RWKV7-Goose-World3-2.9B-HF
Property | Value |
---|---|
Parameter Count | 2.9B |
License | Apache-2.0 |
Tokenizer | RWKV World tokenizer (65,536 vocab) |
Training Tokens | 3.119 trillion |
Final Loss | 1.8745 |
What is RWKV7-Goose-World3-2.9B-HF?
RWKV7-Goose-World3-2.9B-HF is an advanced language model developed by the RWKV Project under the LF AI & Data Foundation. It represents a significant evolution in the RWKV architecture, implementing flash-linear attention format for improved efficiency and performance. The model was trained on a massive dataset of 3.119 trillion tokens using World v3 data.
Implementation Details
The model utilizes a sophisticated training regime with bfloat16 precision and employs a delayed cosine decay learning rate schedule ranging from 4e-4 to 1e-5, combined with a weight decay of 0.1. The implementation leverages the flash-linear-attention framework and requires the latest version of the transformers library (>=4.48.0) for optimal performance.

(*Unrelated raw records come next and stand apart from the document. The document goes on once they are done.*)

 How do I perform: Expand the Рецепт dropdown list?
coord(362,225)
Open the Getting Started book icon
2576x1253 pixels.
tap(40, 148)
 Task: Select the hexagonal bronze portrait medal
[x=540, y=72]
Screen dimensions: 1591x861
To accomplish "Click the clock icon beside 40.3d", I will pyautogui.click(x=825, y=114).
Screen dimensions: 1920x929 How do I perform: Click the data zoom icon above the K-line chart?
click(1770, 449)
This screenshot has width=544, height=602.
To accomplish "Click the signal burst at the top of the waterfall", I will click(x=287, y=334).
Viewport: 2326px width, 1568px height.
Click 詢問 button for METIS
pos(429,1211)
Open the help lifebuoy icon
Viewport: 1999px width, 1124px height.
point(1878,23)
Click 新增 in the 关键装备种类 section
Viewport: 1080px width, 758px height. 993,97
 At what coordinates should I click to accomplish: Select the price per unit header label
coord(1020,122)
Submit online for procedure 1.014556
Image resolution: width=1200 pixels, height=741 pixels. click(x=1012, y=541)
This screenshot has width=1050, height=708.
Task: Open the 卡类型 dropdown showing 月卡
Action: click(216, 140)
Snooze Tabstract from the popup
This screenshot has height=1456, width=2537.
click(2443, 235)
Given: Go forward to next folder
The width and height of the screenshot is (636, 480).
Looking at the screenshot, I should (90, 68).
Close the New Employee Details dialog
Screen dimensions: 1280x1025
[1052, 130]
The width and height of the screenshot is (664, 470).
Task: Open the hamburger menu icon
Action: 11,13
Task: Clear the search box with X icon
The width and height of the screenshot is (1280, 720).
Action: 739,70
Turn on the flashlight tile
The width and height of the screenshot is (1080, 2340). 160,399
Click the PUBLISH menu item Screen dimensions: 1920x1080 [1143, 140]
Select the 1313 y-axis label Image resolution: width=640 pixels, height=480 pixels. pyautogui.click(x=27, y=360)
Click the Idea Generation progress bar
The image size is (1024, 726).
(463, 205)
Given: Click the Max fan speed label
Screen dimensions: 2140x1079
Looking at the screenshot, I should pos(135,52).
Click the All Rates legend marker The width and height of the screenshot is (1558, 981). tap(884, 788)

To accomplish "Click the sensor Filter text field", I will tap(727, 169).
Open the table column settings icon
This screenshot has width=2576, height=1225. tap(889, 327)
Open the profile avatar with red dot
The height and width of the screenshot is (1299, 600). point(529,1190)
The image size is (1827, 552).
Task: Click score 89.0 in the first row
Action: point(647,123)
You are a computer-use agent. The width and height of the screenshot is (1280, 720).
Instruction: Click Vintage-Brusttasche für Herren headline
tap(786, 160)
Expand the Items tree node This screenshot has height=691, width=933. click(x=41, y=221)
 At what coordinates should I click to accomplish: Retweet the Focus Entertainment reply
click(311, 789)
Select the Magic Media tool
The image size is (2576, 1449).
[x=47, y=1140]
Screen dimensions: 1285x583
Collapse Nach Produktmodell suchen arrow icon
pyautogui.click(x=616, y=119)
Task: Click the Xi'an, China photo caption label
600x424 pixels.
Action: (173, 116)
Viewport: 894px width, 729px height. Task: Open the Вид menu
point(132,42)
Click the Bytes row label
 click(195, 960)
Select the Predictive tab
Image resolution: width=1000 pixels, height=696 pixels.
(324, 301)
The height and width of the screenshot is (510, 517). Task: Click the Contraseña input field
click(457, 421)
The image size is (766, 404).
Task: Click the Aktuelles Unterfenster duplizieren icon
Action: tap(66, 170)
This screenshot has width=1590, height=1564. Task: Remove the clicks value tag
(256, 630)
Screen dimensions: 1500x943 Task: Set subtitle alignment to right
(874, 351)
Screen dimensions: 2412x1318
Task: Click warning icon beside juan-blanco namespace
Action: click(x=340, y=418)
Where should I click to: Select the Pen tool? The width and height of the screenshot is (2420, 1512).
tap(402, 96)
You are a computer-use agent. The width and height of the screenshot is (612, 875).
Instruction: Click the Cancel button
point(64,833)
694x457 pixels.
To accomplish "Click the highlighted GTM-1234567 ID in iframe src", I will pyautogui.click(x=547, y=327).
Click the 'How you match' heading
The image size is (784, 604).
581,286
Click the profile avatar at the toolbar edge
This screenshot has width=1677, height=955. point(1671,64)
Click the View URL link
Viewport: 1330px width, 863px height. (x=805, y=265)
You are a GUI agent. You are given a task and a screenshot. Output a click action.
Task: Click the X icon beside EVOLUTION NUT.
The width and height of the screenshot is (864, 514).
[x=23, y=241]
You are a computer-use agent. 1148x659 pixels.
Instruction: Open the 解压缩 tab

- Flash-linear attention architecture for efficient processing
- Custom RWKV World tokenizer with 65,536 vocabulary size
- Optimized for English language tasks
- Implements advanced training techniques with varying batch sizes
Core Capabilities
- Large-scale text generation and completion
- Efficient processing with flash-linear attention
- Seamless integration with HuggingFace transformers library
- Support for chat-template formatting and generation
Frequently Asked Questions
Q: What makes this model unique?
The model combines the innovative RWKV7 architecture with flash-linear attention, providing efficient processing while maintaining high performance. Its training on 3.119 trillion tokens and custom World tokenizer makes it particularly effective for English language tasks.
Q: What are the recommended use cases?
The model is well-suited for text generation, completion tasks, and chatbot applications. It can be easily integrated into existing pipelines using the HuggingFace transformers library and supports sophisticated chat templating.